Rep. Earl Jaques, D-Glasgow, introduced House Bill 129, separating operating funding from capital funding.

School systems across the state say they are struggling to make ends meet, but one lawmaker thinks the problem could be alleviated by giving school board the authority to raise taxes every year.

Rep. Earl Jaques, D-Glasgow, introduced House Bill 129 in the Delaware General Assembly May 2. The bill would allow school boards to raise taxes for operational funding as they see fit, with certain limitations.

Operational funding is generally used for schools’ day-to-day needs, like staff salaries, utilities, maintenance and classroom supplies. Indian River will use operational funds to buy portable classrooms.

Jaques is a member of the Southern Regional Education Board, the Education Commission of the States and the National Council of State Legislatures.

“I reached out to my colleagues at these events events and asked what it is they’re doing that we’re not doing. And what it is, it’s the funding system,” Jaques said. “We are one of four states, I believe, that do not allow what I’m trying to propose, where you can have operational money without referendum.”

Jaques said in 2018, Delaware ranked 32nd out of the 50 states for quality of education, according to U.S. News and World Report.

“What people don’t understand about this bill is that it’s based on the Consumer Price Index, and that helps people on a fixed income,” he said.

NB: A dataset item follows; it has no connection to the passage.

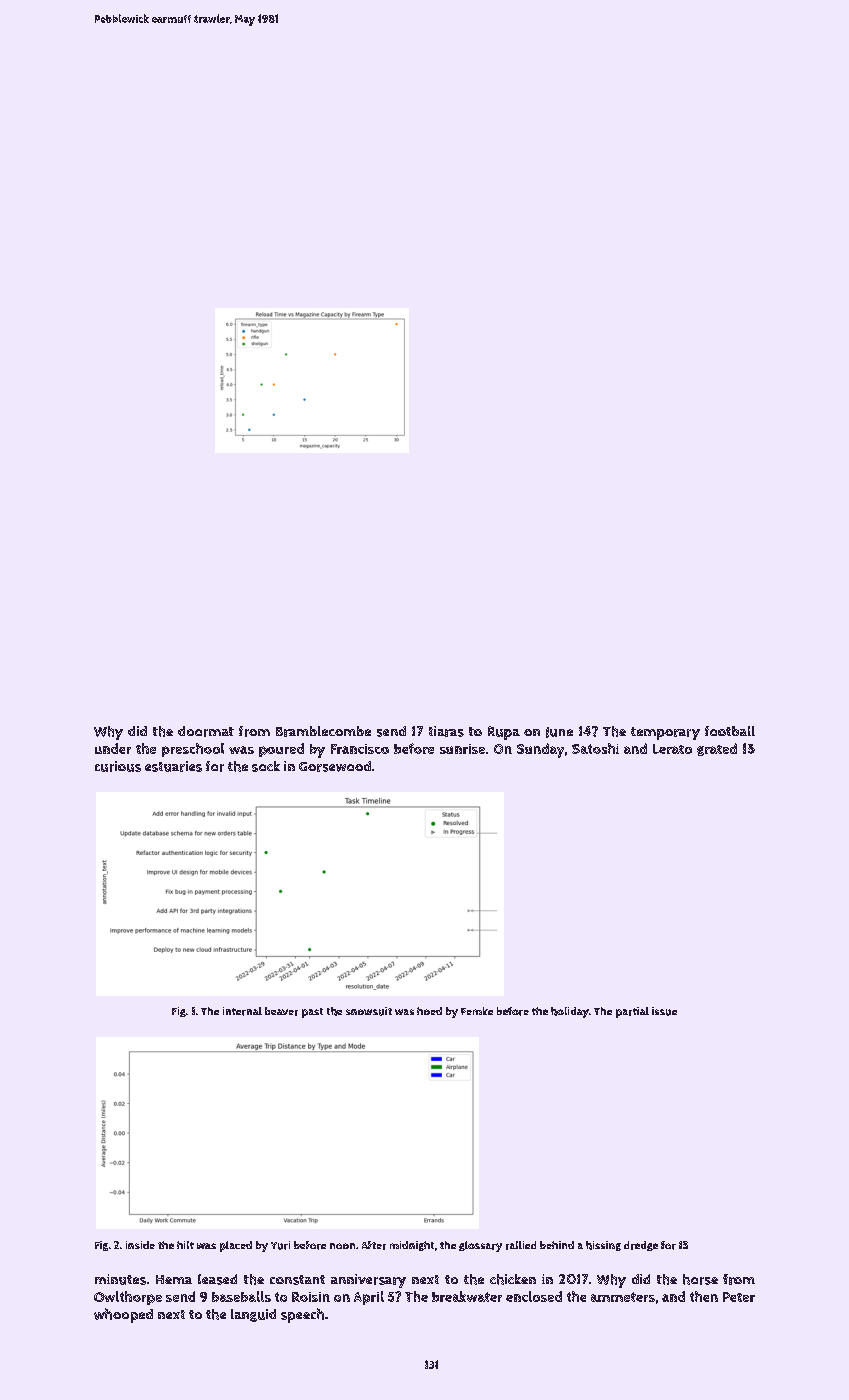 This screenshot has width=849, height=1400. Describe the element at coordinates (113, 748) in the screenshot. I see `under` at that location.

House Bill 129 would allow school districts to raise local property taxes for operational funding annually. However, the bill caps the rate at which taxes may be raised at either 2 percent or the percentage change in the CPI, whichever is lower.

The CPI is determined by the U.S. Bureau of Labor Statistics, and is a measure of the average change in prices paid by consumers for goods and services. As of March of this year, the CPI was measured at 1.9 percent.

“That way, [the school districts] know the money is there if they need it, and they don’t abuse it because they know it’s there,” Jaques said. “The problem with the referendum system is that they have to ask for more than they actually need, because they know it’s going to be a long time before they can come back.”

Despite his assurances that the system would not be abused, technically, school districts could raise taxes by 2 percent each year.

“Everybody’s in ‘panicsville,’ but it’s really not that way at all,” he said. “We, my colleagues in the legislature and I, could raise your income tax right now, and what’s your recourse? Vote us out at the next election.”

Jaques argues that a partner bill would allow school board voters to do the same thing.

House Bill 134, introduced by Rep. Paul Baumbach, D-Newark, would change school board member terms from five to three years and give them compensation at a rate of $100 per meeting, not to exceed $1,200 a year.

“School boards determine the rate and the time and all of a referendum,” Jaques said. “But when the referendum fails, they’re not being held accountable.”

Jaques argued that House Bill 134 would encourage more people to run for school board seats and result in a higher voter turnout.

“We have a lot of places where an incumbent runs unopposed over and over,” he said. “When people realize they have a real job, I think that will change.”

Indian River School District Superintendent Mark Steele, whose district voters just rejected a referendum to pay for construction projects, has a different perspective.

“We know our board will not support that bill,” he said. “We have had things in the past that we could have done a match tax on and our board refuses to do that, because they don’t feel it’s fair to levy taxes on people like that.”

He’s also concerned about the effect the bill would have on school board elections.

“Somebody would run on a platform, you know, ‘I’m not going to support any tax increase,’” Steele said. “So you run that risk of getting people on your board that take no interest in the educational component and are just there to say no when tax time comes.”

Property taxes

One-third of Delaware school funding comes from property taxes. Referendums work by raising the property taxes of citizens within the district.

Delaware has some of the lowest property tax rates in the country, which makes it attractive to home buyers. However, low property taxes mean minimal school funding.

One of the reasons property taxes are so low is that they’re based on assessments done decades ago.

In Sussex County, the last time property taxes were assessed was in 1974. In Kent, it was 1987, and in New Castle, it was 1983.

The General Assembly has not addressed the problem, and that may be because voters would not take kindly to higher taxes.

“The courts are going to decide that,” Jaques said. “Nobody in [Legislative Hall] is going to be raising them.”

A lawsuit has been filed by Delawareans for Educational Opportunity and the NAACP Delaware State Conference of Branches against the state and the counties. It alleges that Delaware fails to provide disadvantaged students with an opportunity for quality education due to an inequitable public school funding system.

In Delaware, the taxes must be based on “fair market value.” The lawsuit contends that the state and counties are violating this law by using decades-old assessments.

The counties sought to have the case against them dismissed, but in a small victory for the plaintiffs, Vice Chancellor Travis Laster denied that motion in the Court of Chancery last year. However, it will likely be years before the case is fully decided, and then years more before any new system is implemented.

In his opinion, Laster wrote:

“Frequent tax referendums generate negative reactions. Some residents object as a matter of principle to having their taxes raised. More object if they think their tax dollars are not being used wisely. Delaware’s complex system for funding public schools is not easily understood. Confronted with regular requests for tax increases, some residents naturally infer that school officials are wasting money. Community resentment does not help the public schools or disadvantaged students.”